Lily never grew out of her blue eyes and she is a white dog... no pigment to her fur. Sometimes her left one appears to have a yellowish tint or glow later in the day but she's actually the healthier of our 2 dogs o__O I guess it could be something to worry about later though...


----------



## Firehazard

JoKealoha said:


> i think firehazard is referring to neurological disorders like canine epilepsy. most are degenerative, where dogs lose control of various body functions. starting with muscle tremors and progressing towards seizures. eventually leading to death by respiratory failure or something like that.
> depends on the severity of the disorder. some are mild and dogs can live several years. some not and the pup will die within days or weeks. but almost all get worse as time passes.
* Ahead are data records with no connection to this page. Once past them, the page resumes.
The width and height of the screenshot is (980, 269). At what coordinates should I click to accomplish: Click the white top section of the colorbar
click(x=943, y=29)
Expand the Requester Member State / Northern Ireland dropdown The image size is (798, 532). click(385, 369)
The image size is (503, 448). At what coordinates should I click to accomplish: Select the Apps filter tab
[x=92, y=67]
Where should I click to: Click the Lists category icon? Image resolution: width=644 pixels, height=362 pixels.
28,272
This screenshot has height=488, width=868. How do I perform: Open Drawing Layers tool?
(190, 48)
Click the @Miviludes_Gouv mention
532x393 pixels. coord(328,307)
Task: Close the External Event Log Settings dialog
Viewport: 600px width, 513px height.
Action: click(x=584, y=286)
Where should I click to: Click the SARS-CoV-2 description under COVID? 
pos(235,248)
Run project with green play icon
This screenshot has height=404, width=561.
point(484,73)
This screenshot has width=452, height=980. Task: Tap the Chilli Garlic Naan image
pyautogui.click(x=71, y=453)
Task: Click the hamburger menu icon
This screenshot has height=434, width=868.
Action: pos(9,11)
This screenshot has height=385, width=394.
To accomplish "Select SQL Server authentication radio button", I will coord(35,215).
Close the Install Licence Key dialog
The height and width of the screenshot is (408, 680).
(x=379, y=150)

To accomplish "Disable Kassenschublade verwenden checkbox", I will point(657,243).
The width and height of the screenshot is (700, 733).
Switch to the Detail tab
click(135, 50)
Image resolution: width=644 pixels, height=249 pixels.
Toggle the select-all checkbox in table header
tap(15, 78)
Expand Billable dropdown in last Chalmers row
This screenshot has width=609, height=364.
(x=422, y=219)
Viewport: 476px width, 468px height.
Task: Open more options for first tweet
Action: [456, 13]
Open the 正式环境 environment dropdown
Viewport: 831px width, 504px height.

^^ correct.. a while back in like 2002 there was a kennel in TX producing all White Blue eyed dogs outta Dallas.. That was a catastrophy in the making. All of the things we don't want in the bloodline came out in those litters.. They didnt last long as breeders.. LOL A blue eye or blue eyed dog that pops up is *NOT* guaranteed to have faults or degenerative kick backs; but IMO blue eyed dogs don't belong in someones hands who might want to breed for the blue eyes.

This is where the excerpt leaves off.